When i use -> digital(pin, HIGH) for the base pin on my little transistor (2N3904) i get everything working.
But if i use the 5v pin from Ardunio it doesn't..

What basic principle am i missing here?

/slightly confused

#### jackrae

#1
##### May 28, 2011, 01:03 pm
Do you have a base current limiting resistor (say 4k7) in the transistor base connection.  If not then the base junction is causing a (almost) dead short across the supply line.  Why would you want to connect the base to the 5volt line ?

#### markbee

#2
##### May 28, 2011, 02:41 pm
in fact you almost always need a base resistor. for the common npn-transistors like 2n3904 or bc547 etc. it's quite easy to calculate if you want to use the transistor as a switch:

Rbase = Uvcc-Ube/ Ibase => Rbase = (5 volt-0,7volt)/0,002A = 2150 ohms.

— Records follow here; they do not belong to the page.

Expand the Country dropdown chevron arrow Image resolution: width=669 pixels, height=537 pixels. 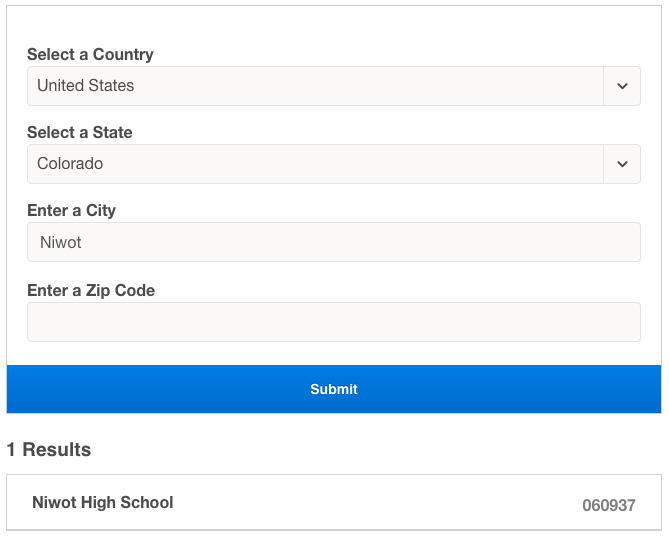(x=622, y=86)
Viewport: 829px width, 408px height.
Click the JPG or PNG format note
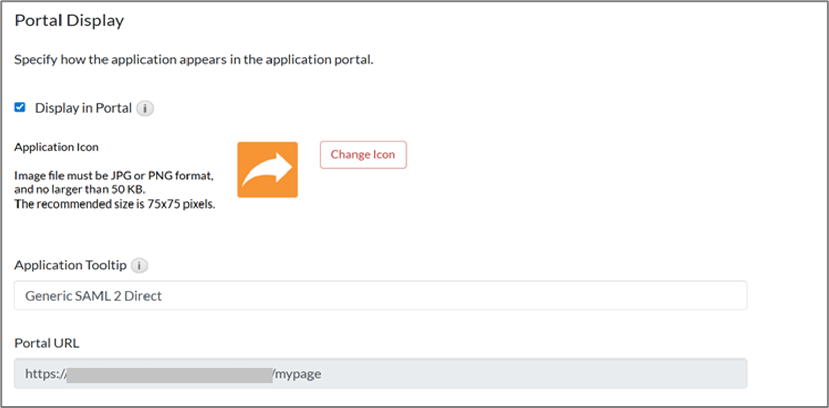tap(113, 175)
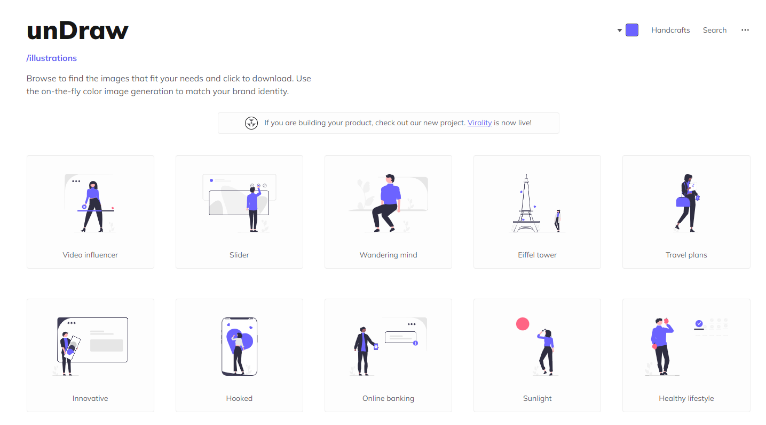Open the Virality project link
Screen dimensions: 766x425
coord(479,123)
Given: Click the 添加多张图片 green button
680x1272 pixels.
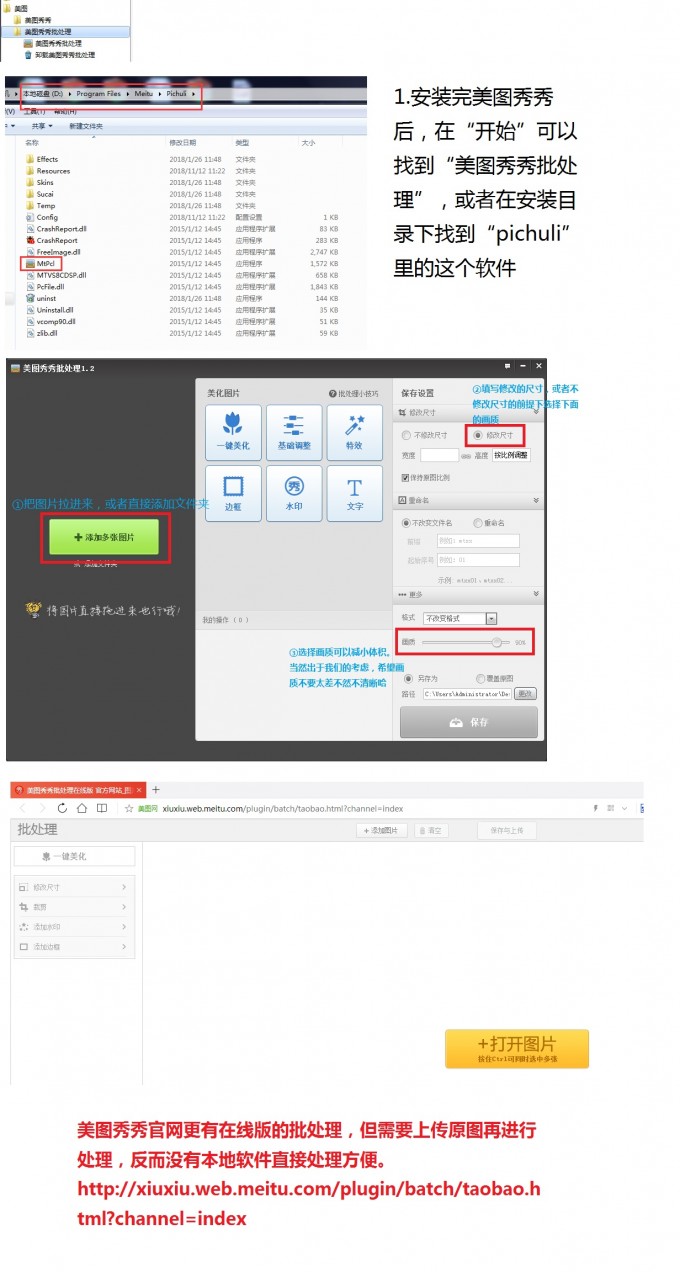Looking at the screenshot, I should (x=105, y=537).
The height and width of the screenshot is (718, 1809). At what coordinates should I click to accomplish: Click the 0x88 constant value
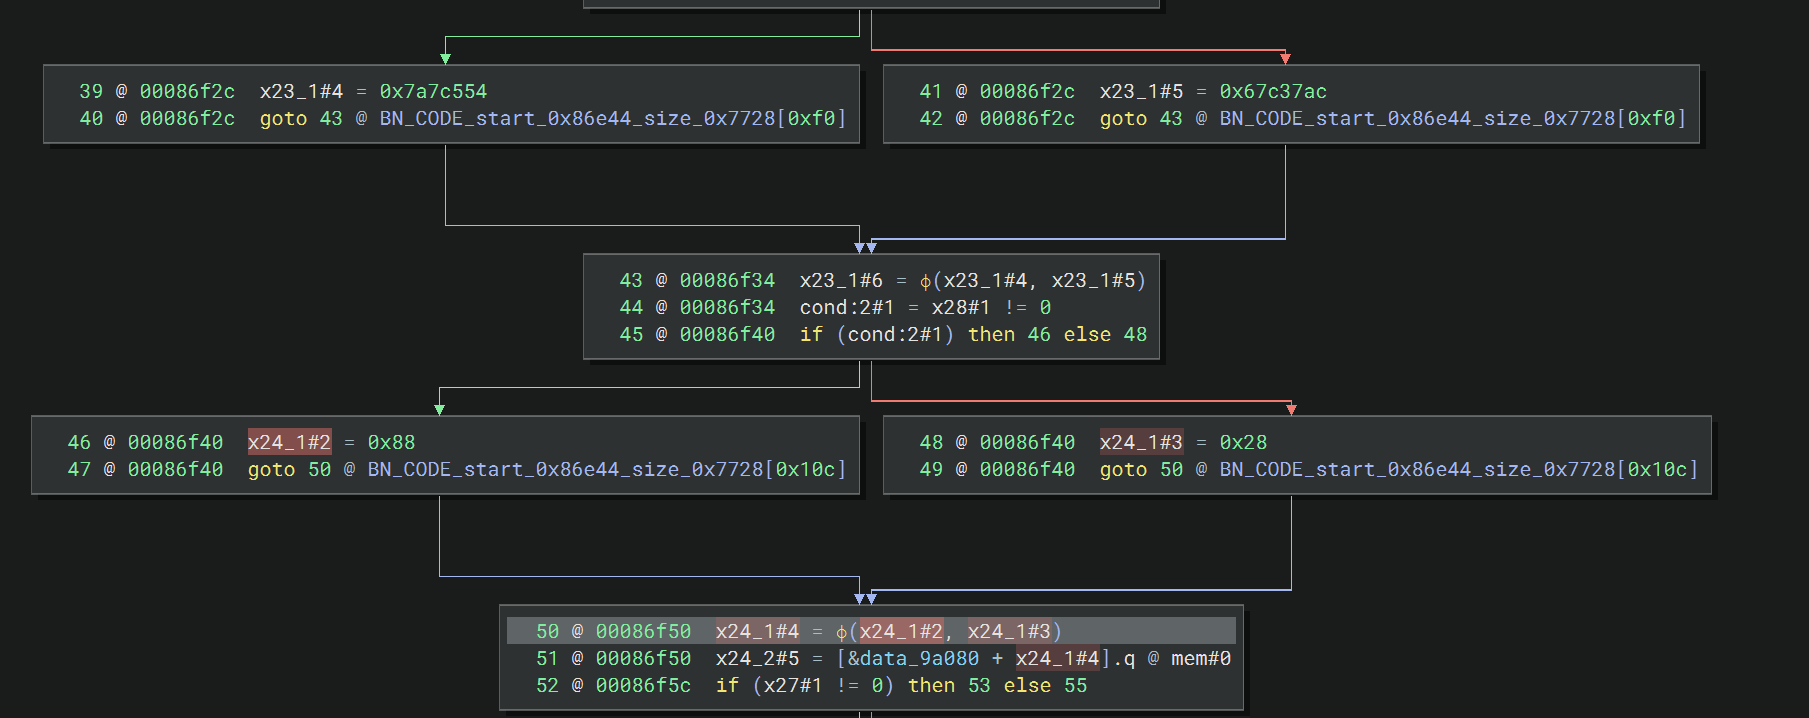point(391,442)
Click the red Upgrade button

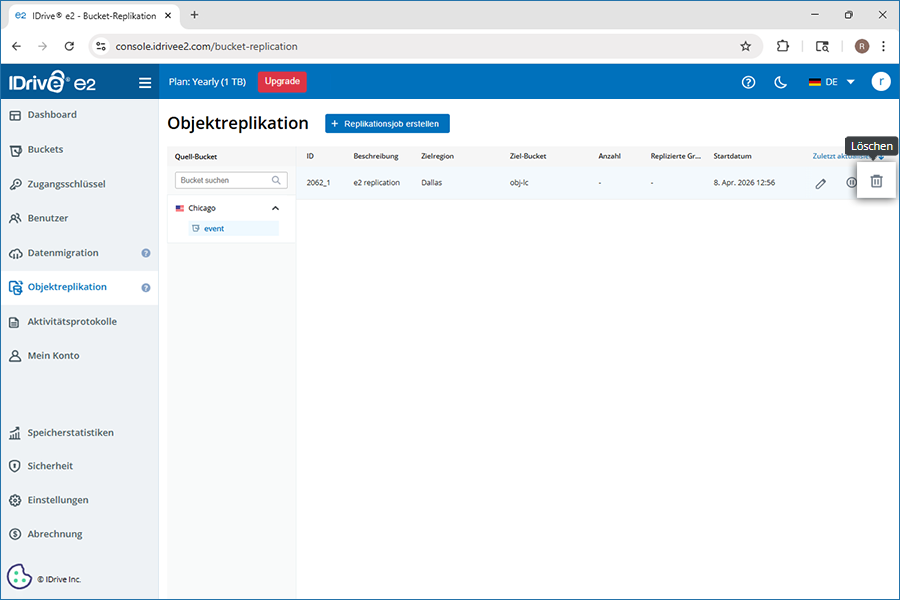pyautogui.click(x=282, y=82)
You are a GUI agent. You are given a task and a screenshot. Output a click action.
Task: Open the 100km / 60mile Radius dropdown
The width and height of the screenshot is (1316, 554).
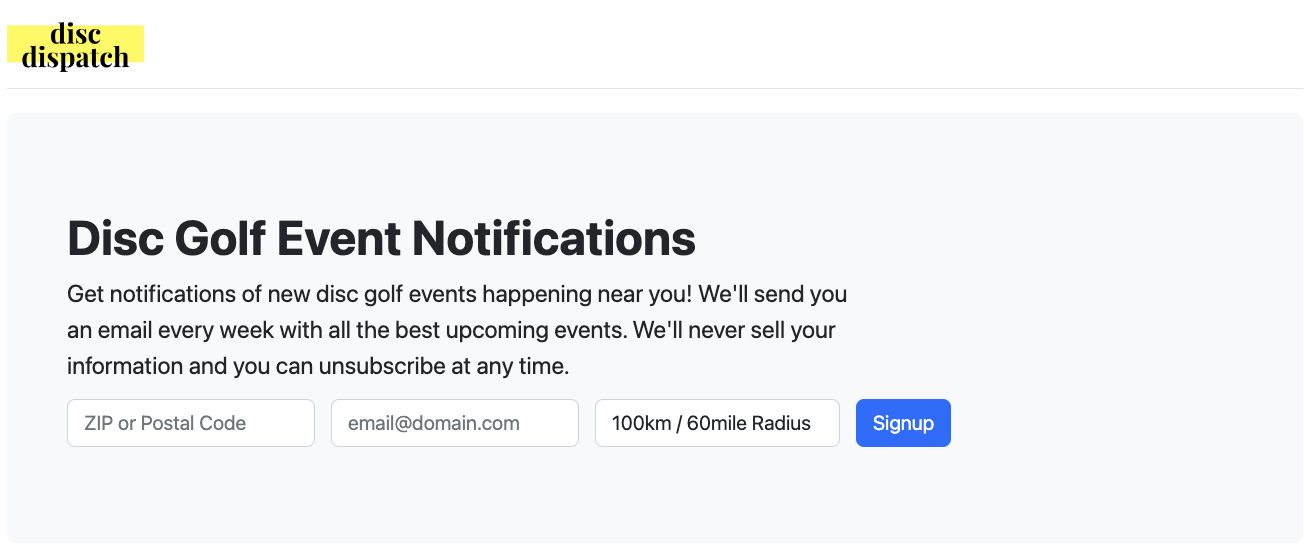click(x=716, y=423)
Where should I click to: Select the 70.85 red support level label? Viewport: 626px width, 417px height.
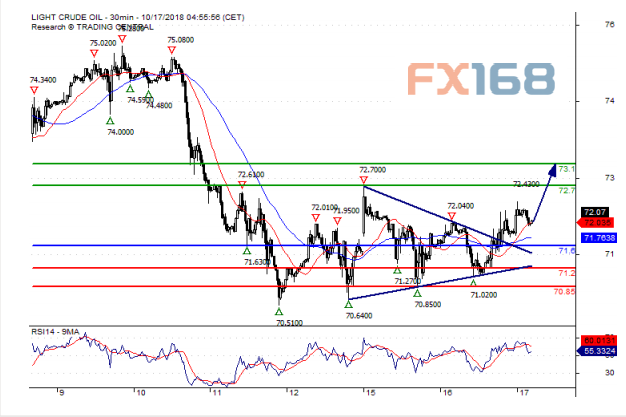(x=565, y=291)
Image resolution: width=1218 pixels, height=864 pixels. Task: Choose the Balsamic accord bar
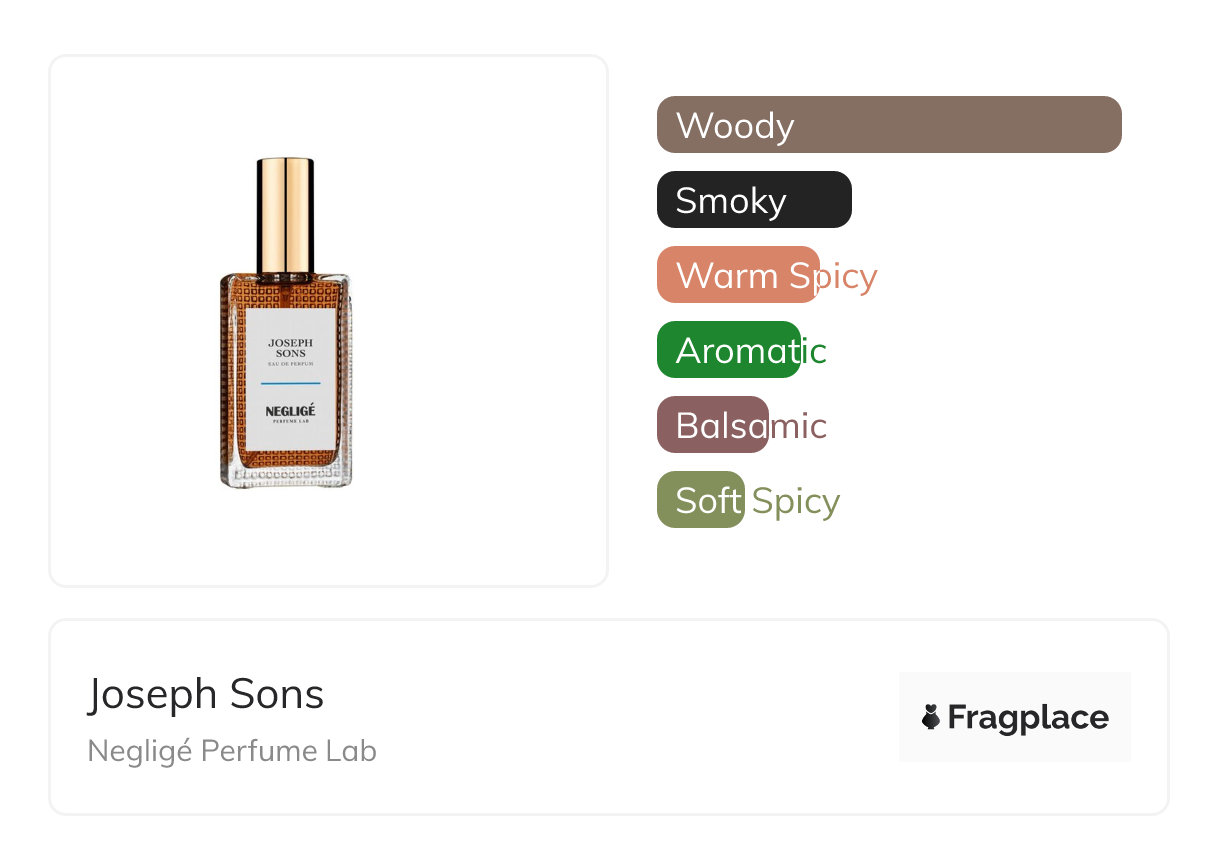point(712,425)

So if you want to drive the transistors base with 2 mA you need a resistor to the base of about 2k2 ohms.

markbee
XBee blog: http://lookmanowire.blogspot.com/

#### aKiwi

#3
##### May 29, 2011, 02:31 am
Thanks for the replies.

My basic newb thinking was that iirc, digitalwrite at high was = to 5v, so with some quick proof of concept testing i thought it should do the same thing.

Clearly i have much to learn.

Thanks.

#### James C4S

#4
##### May 29, 2011, 02:49 am
Quote
My basic newb thinking was that iirc, digitalwrite at high was = to 5v, so with some quick proof of concept testing i thought it should do the same thing.

The difference wasn't explicitly stated:  the I/O pin limited the current to the transistor, the 5V supply did not.  Neither is a good thing, because the I/O pins are not designed to be current limiters.  As already stated, you should always have a current limiting resistor connected to the base of the transistor (in cases where you are using it as a switch.)

With a current limiting resistor in series with the base, the I/O pin and 5V supply will work the same for turning on the transistor.
Capacitor Expert By Day, Enginerd by night.  ||  Personal Blog: www.baldengineer.com  || Electronics Tutorials for Beginners:  www.addohms.com

#### aKiwi

#5
##### May 29, 2011, 04:58 am
Thanks for that James.

Have used this transistor with another 9v circuit, running pwm with no resistor.

Duly noted, if using as a switch - need resistor. (With calc used above)

Used a 1R2 (instead of 2150 ohms) resistor for a test and it held it open and then faded out. So i think i need to do some googling to further my knowledge.

Thanks for the help.

#### Grumpy_Mike

#6
##### May 29, 2011, 05:41 am
Quote
Used a 1R2 (instead of 2150 ohms)

In this context a 1R2 resistor is just like no resistor at all. Unless you mean a 1K2.